Isaac Ben-Israel, a former director of MoD research and development who spearheaded efforts to create the national cyber authority, insisted that Israel’s cyber industry could not survive without exports.
“The cyber industry, like other industrial sectors, cannot exist solely on sales to the domestic market. These firms need to know in advance what they will be permitted to export. Otherwise, they won’t risk investment in essential research and development needed to realize the prime minister’s objective of becoming a world superpower in the field of cyber,” he said.
In an April 3 interview, Ben-Israel said a key recommendation from an expert study endorsed two years ago by Prime Minister Benjamin Netanyahu and Cabinet ministers called for a liberal export licensing policy that would promote global competitiveness.
“The policy should be to open the market, and I believe that MoD, as the lead on this issue, understands,” Ben-Israel said.
MoD Director-General Udi Shani said he was well aware of sensitivities surrounding cyber export policy and was working with the Prime Minister’s Office, industry and other relevant groups to resolve disputes.

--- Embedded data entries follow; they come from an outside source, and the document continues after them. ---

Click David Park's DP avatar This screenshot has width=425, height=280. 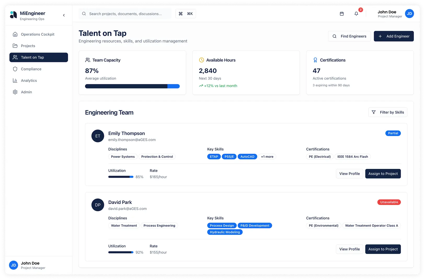coord(98,205)
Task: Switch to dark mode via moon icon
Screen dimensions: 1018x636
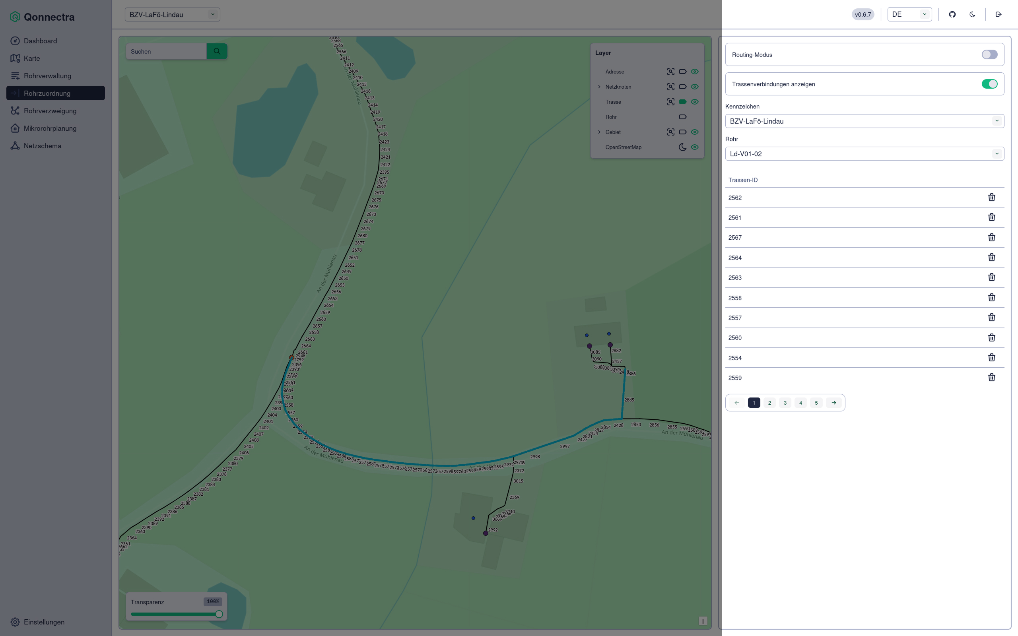Action: pyautogui.click(x=972, y=14)
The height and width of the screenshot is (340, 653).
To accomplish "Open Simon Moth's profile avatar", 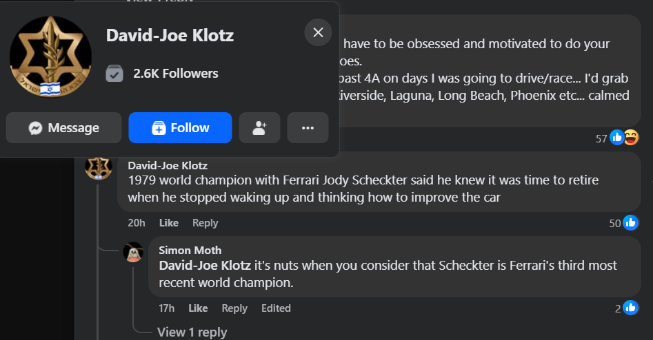I will tap(133, 252).
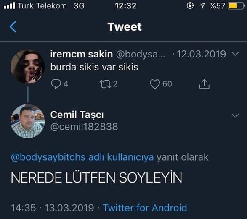Retweet iremcm sakin's tweet
This screenshot has width=247, height=219.
[x=105, y=84]
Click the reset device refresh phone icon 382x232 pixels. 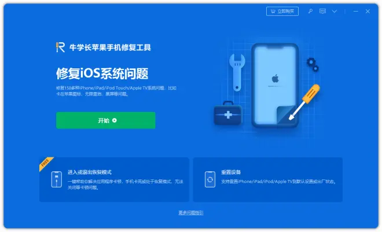(x=210, y=179)
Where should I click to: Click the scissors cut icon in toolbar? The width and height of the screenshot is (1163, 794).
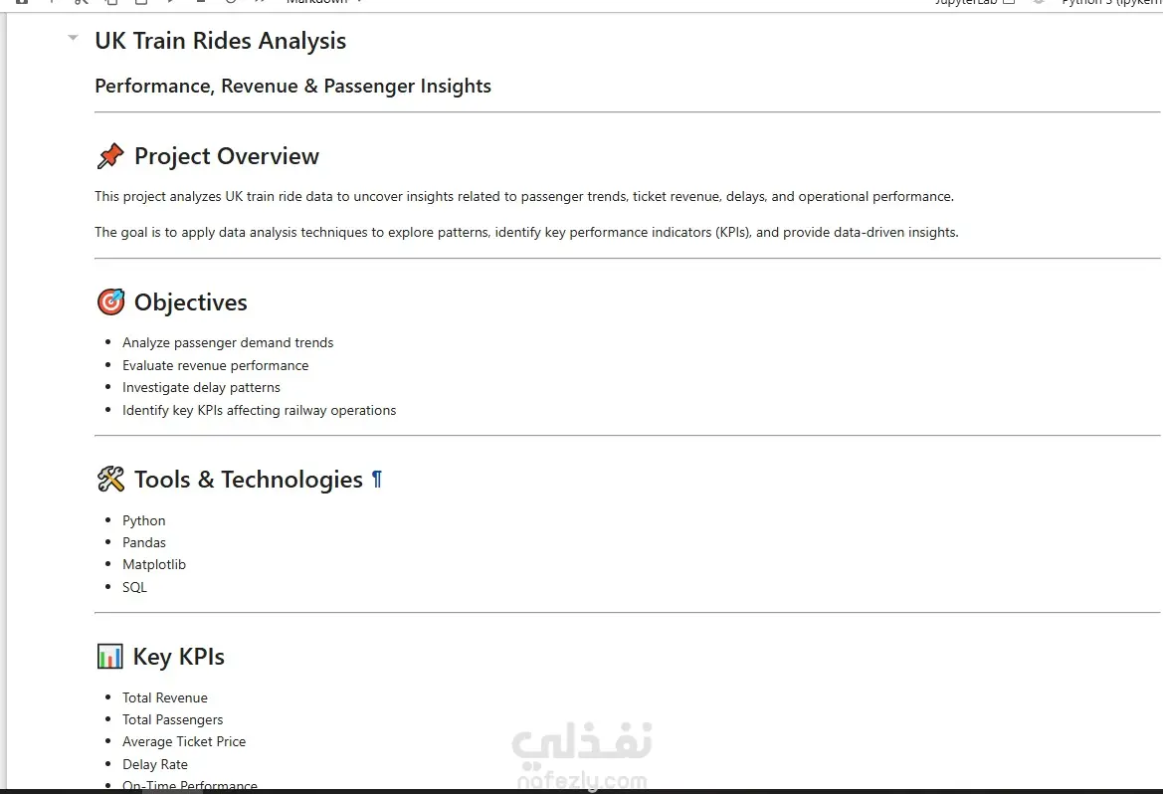81,2
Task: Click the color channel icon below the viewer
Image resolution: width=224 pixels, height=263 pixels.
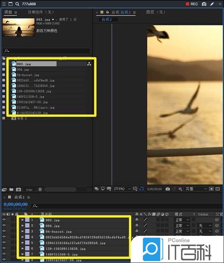Action: click(180, 189)
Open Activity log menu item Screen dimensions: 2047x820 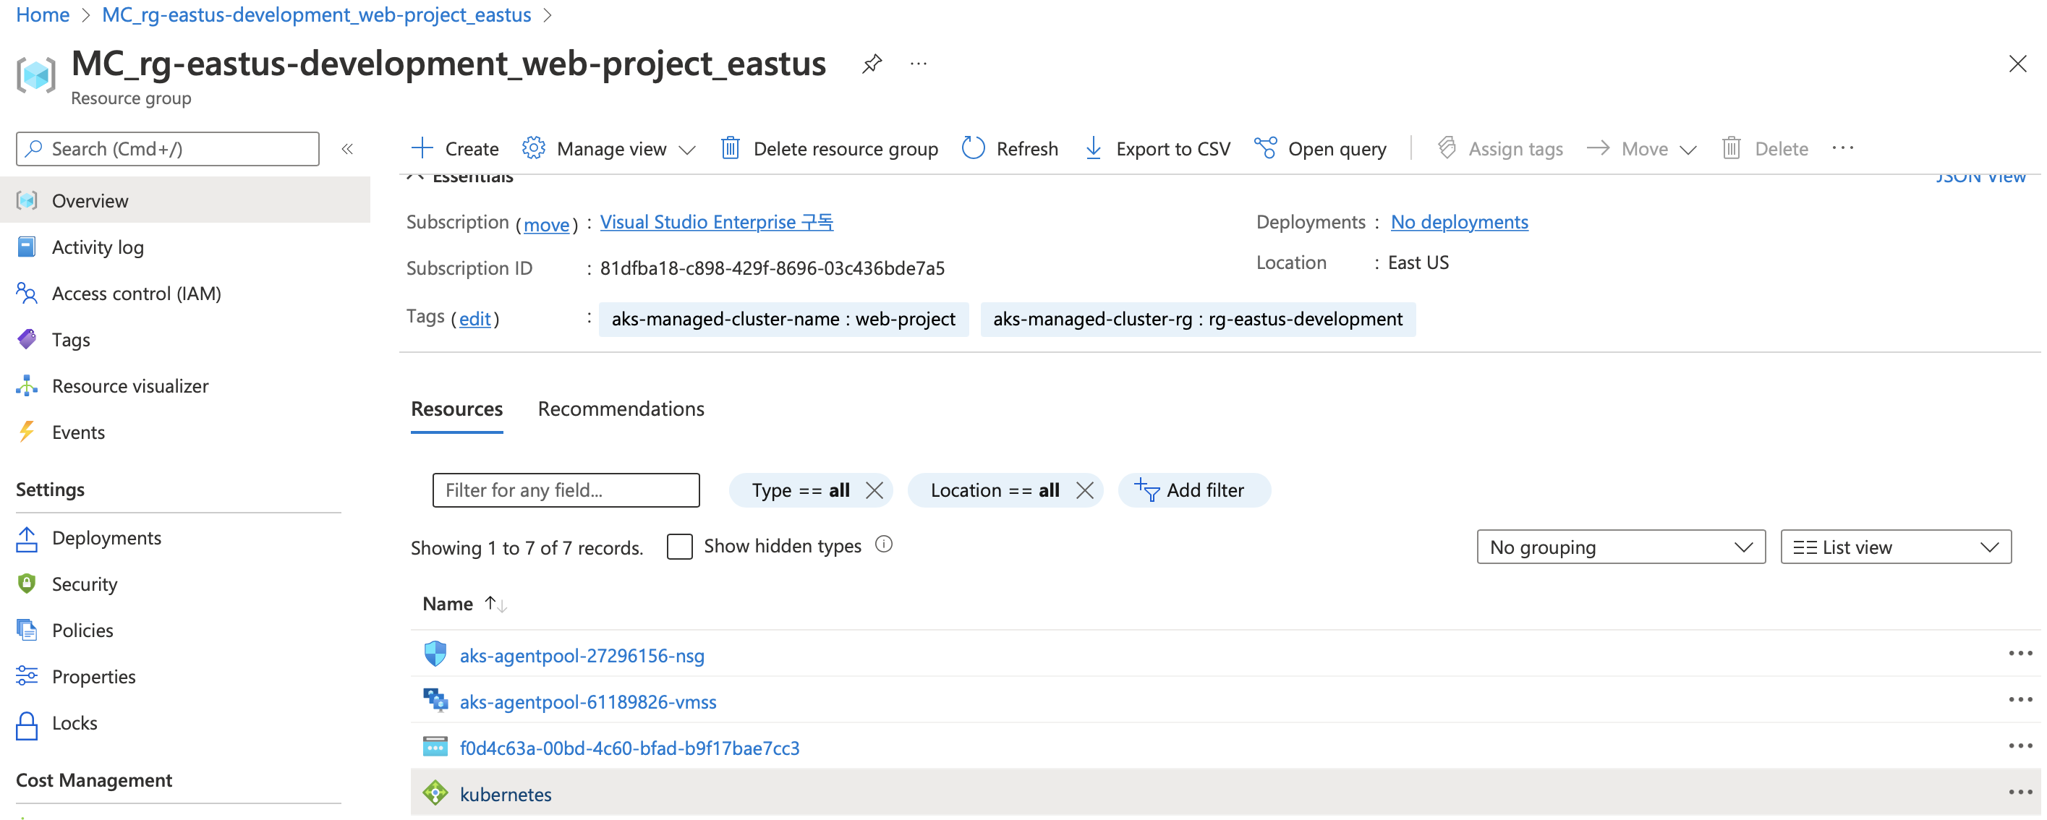click(98, 247)
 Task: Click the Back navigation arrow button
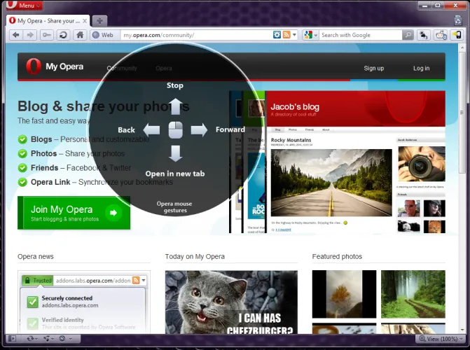(x=16, y=35)
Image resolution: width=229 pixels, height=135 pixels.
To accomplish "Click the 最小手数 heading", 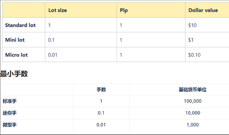I will (14, 74).
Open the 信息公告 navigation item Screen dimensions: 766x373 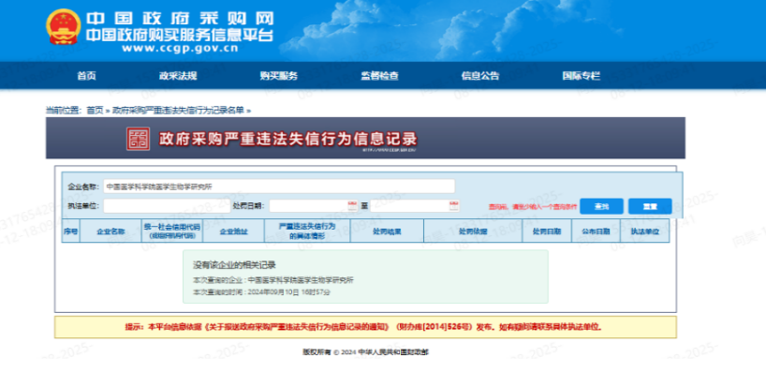pyautogui.click(x=480, y=76)
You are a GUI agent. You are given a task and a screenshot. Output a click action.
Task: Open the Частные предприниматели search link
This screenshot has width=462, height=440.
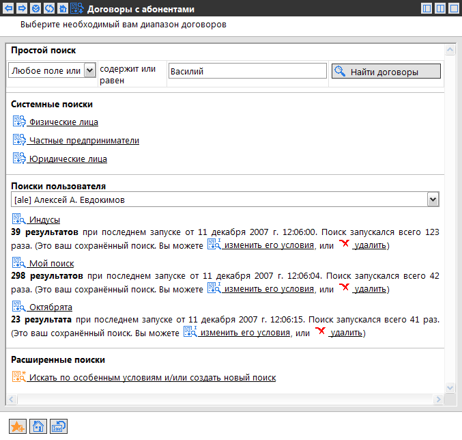pyautogui.click(x=84, y=141)
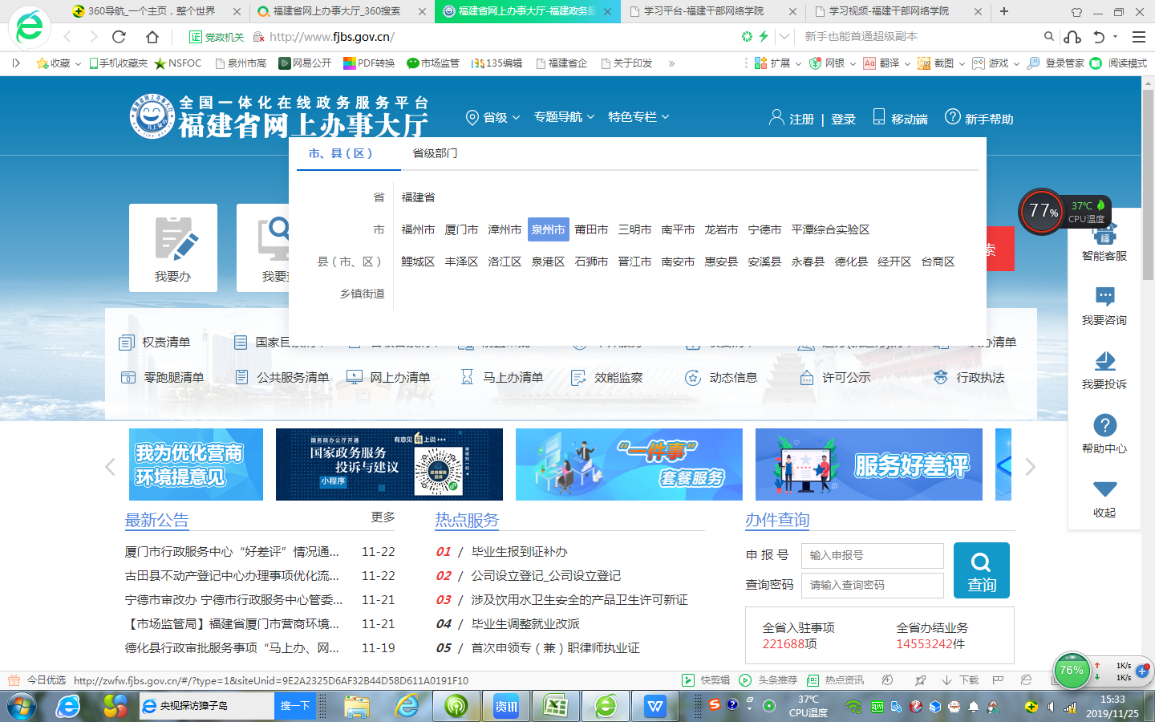Click the blue 查询 search button
Image resolution: width=1155 pixels, height=722 pixels.
(x=981, y=570)
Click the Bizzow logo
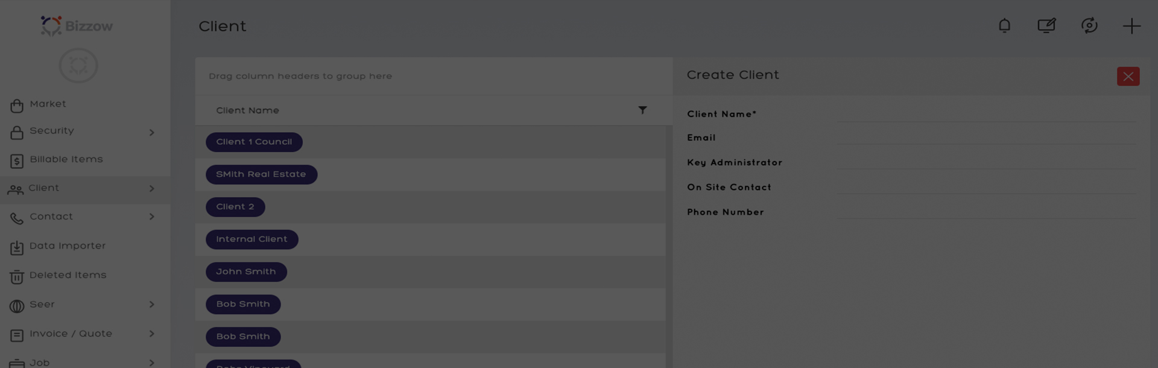Viewport: 1158px width, 368px height. (x=77, y=26)
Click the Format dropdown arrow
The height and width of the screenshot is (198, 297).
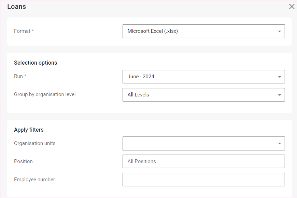[279, 31]
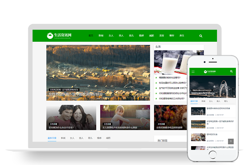This screenshot has width=248, height=165.
Task: Open 美容 in the top green navigation
Action: 162,36
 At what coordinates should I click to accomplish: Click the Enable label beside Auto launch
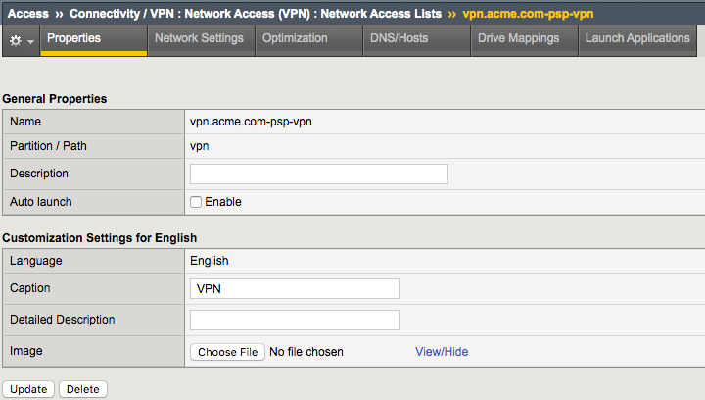click(x=223, y=202)
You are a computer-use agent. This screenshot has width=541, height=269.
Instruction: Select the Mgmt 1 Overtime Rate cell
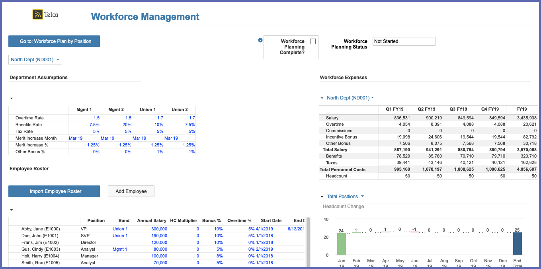[x=84, y=118]

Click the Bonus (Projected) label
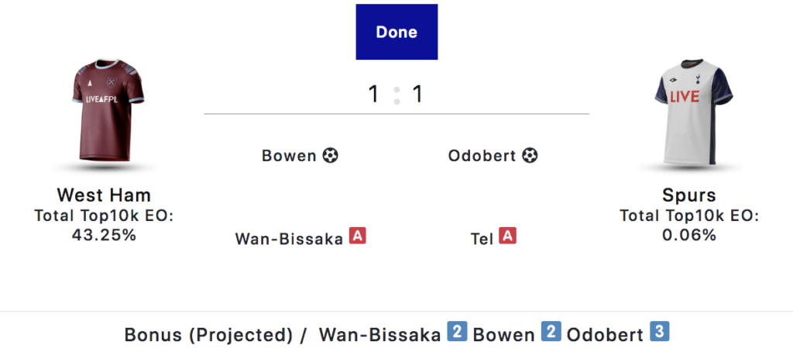click(208, 335)
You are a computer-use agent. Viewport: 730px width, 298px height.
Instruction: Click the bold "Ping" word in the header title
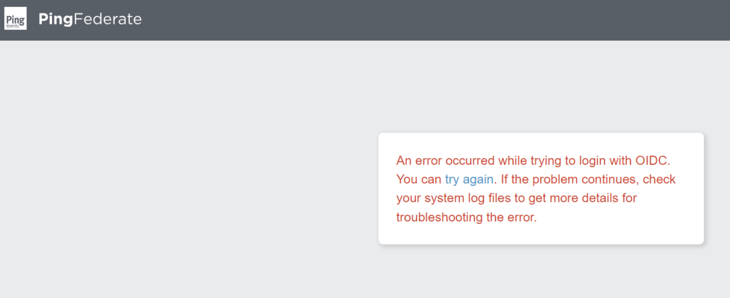point(56,19)
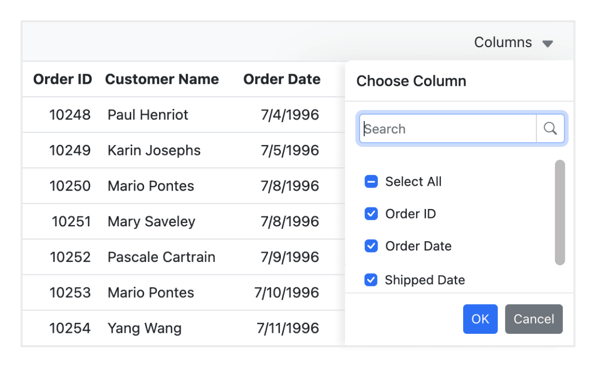This screenshot has height=367, width=595.
Task: Uncheck the Order Date column checkbox
Action: click(371, 246)
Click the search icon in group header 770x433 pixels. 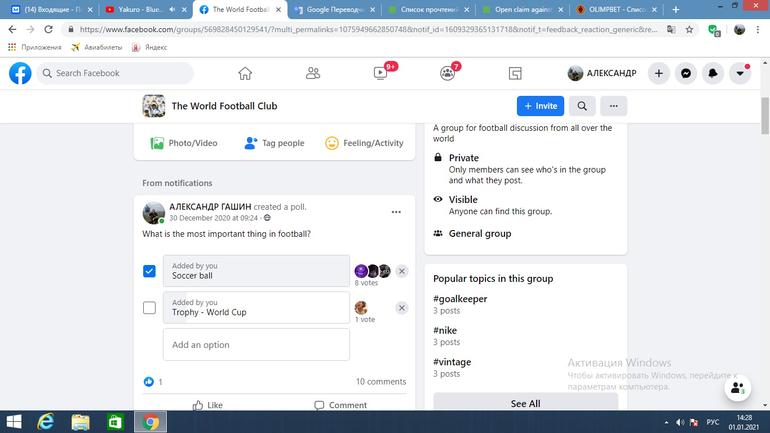click(582, 106)
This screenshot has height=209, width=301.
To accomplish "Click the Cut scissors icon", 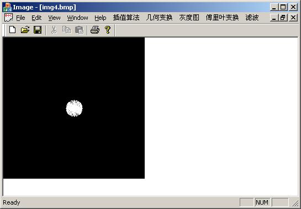I will tap(54, 30).

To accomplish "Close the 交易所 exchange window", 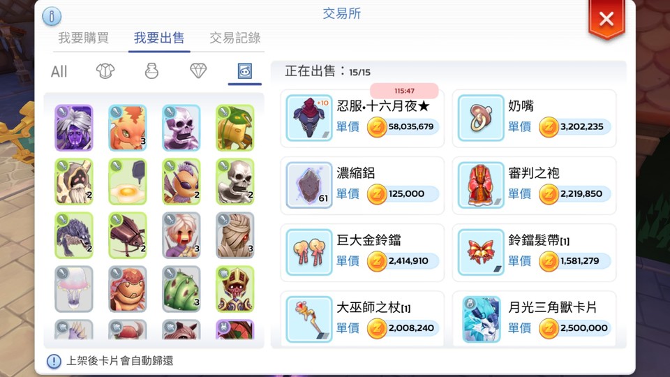I will [x=606, y=20].
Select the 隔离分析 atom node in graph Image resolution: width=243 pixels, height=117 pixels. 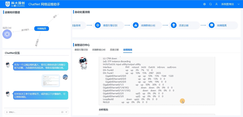7,34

Addressing last month’s Herzliya Conference, Shani said MoD aims to encourage the development of Israel’s cyber industry, and it is prepared to allocate research-and-development funding to promising startup firms. Nevertheless, he insisted that MoD must maintain careful and cautious oversight of the cyber sector.
“If the technology provides solutions for defense, it can also sprout in other directions,” he said.
In an implicit reference to the many veterans of the military’s vaunted 8200 Intelligence Unit and other sensitive security organizations now in the commercial cyber sector, Shani warned: “This knowledge, which is based on our brainpower, our mindset and our understanding gained from our former roles. … If this goes to another direction without oversight, it can be lethal, even if we didn’t intend for this to happen.”
Shani, a retired major general and former director of the military’s C4I Directorate of the Israel Defense Forces General Staff, noted that cyber capabilities operate in a borderless domain that demands new “nonlinear” development and oversight methods.
“The way we relate to these threats and our ability to create solutions must be different from the traditional linear thinking of MoD and other bodies,” he said.
As examples of nonlinear approaches to cybersecurity issues, Shani cited recently established branches within the IDF’s C4I Directorate and MoD’s internal security bureau tasked with a more holistic monitoring of potential threats.
In parallel, Shani said MoD would soon establish a dedicated cyber directorate within the ministry’s MAFAT Defense Research and Development Organization to cultivate the local industrial base.
“First and foremost, [the new Cyber Directorate] will be a supportive body for industry. If today we have a directorate for active missile defense, satellites and unmanned aerial vehicles, this directorate will work with industry and all other R&D directorates,” he said.